Can you offer some insight into the patient experience with cystic fibrosis?
“From a nutritional standpoint, in order for people with CF to digest fats and proteins in the food they eat, we give replacement pancreatic enzymes by mouth every time they eat. So, just imagine a newborn baby who’s just a few weeks eating 2-3 hours during the day, and parents are required to give the pancreatic enzymes each time they eat in order for the baby to get the nutrients and calories from that breastmilk or formula they’re receiving.”
“It’s also important to point out that people with CF tend to require more calories than those without CF.”
“So, if you think about what is asked about patients with cystic fibrosis on a daily basis, [...] it can often be a very time-consuming process when they’re well — and even moreso in the setting of illnesses when we ask them to increase the frequency of treatments during the day.”
Can you speak more to some of the diagnostic and treatment practices for these patients?
“Typically, cystic fibrosis is diagnosed within the newborn period. One way it is now being diagnosed is through newborn screening — which is blood testing that is done on all newborns who are born in the United States. By identifying these babies early, we’re able to intervene before they start having a lot of nutritional abnormalities.”
“The treatment that is, at this point, helping patients both in terms of their quality of life as well as their outcomes are CFTR modulators. These are medications that people take orally that help the CFTR protein to work better. They are available for some of the CFTR population, but not all."
"So, right now, the most highly effective CFTR modulator is a treatment that’s called TRIKAFTA — this is 3 medications in 1: elexacaftor/tezacaftor/ivacaftor. This therapy is available for children 12 years or older who have at least 1 copy of the F508 delta mutation.”
What does research look like for cystic fibrosis?
“Recently, I was involved in research looking at the long-term safety of CFTR modulators in younger age ranges—between the ages of 2-5 with the CFTR modulator lumacaftor/ivacaftor. This is a therapy that is now available for people with CF who have 2 copies of an F508 mutation.

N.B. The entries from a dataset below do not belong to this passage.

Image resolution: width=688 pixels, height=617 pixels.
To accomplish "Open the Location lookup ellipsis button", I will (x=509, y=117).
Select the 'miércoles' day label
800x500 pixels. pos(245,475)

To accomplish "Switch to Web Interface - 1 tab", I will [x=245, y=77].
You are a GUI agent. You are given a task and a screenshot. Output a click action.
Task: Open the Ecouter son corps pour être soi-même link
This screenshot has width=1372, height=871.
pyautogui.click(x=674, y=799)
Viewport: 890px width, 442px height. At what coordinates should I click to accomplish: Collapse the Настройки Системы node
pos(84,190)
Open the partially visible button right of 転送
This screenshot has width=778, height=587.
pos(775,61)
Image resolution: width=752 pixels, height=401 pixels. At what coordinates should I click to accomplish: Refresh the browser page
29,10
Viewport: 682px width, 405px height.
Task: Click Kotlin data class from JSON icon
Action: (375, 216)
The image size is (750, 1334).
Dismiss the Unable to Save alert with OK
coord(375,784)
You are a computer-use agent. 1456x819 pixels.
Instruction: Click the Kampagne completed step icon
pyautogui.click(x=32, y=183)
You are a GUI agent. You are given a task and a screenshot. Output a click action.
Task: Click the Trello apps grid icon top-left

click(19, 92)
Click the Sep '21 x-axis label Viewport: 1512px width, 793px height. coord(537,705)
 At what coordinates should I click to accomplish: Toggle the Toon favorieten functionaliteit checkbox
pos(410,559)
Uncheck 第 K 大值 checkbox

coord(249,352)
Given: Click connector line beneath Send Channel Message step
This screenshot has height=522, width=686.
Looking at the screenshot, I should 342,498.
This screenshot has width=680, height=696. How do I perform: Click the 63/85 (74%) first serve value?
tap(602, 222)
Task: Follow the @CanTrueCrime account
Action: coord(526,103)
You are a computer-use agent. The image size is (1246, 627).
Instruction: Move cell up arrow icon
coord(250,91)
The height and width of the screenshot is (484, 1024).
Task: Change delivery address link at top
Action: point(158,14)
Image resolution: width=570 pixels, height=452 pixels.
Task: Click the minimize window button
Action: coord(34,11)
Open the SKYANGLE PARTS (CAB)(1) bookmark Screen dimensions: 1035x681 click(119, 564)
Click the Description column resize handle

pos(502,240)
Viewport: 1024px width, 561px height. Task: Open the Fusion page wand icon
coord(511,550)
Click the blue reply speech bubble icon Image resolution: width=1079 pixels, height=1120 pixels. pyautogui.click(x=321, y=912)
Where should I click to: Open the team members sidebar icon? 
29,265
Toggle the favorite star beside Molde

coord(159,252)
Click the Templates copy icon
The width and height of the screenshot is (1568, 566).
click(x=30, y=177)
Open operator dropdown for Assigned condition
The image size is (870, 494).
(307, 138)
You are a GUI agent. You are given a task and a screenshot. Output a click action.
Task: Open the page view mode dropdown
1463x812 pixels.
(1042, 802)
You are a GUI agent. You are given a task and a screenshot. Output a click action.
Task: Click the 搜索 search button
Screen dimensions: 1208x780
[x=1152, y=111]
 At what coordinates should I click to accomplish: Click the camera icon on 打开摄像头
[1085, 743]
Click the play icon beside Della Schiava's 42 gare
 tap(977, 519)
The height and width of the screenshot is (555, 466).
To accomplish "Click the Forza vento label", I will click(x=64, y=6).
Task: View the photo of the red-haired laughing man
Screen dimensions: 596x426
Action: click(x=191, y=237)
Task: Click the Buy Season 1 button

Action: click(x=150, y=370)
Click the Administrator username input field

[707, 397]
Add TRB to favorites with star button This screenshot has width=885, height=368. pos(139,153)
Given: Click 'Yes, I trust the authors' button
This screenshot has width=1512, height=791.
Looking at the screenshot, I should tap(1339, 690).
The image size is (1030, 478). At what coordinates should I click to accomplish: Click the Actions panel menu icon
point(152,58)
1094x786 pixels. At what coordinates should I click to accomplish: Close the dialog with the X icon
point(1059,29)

It’s important for there to be options for CFTR modulation beginning early in life so that we can hopefully prevent and delay some of the downstream consequences of cystic fibrosis [...]."
“There are upcoming studies of TRIKAFTA down into younger age ranges. Right now, we’re hoping that approval down to 6 years of age will be coming shortly from the FDA. And there are studies planned for this modulator therapy down into younger ages ranges as well — down to age 2—that will happen later this year.”
Is there anything else you would like to add?
“It really takes a whole team of individuals in order to provide the best quality care for somebody with cystic fibrosis. When we see our patients in clinic, it really is a team approach, not only with physicians but also with dieticians to help meet the nutritional needs of our patients, respiratory therapists who help us optimize the airway clearance therapies they are receiving, pharmacists who make sure that the treatments we’re prescribing don’t potentially interact or to help us determine the best antibiotic treatment or other therapies that we can use with our patients.”
“We also have social workers and psychologists that are part of our team in order to address any behavioral or mental health concerns that develop for patients as they recognize the impact of the chronic disease on their daily life.”